Data for processing:
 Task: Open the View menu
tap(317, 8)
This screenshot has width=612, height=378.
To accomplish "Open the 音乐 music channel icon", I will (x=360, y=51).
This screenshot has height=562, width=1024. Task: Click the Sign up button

Action item: Restate every entry word for word.

Result of this exercise:
 Task: Open the View menu
tap(317, 8)
This screenshot has width=612, height=378.
To accomplish "Open the 音乐 music channel icon", I will (x=360, y=51).
This screenshot has height=562, width=1024. Task: Click the Sign up button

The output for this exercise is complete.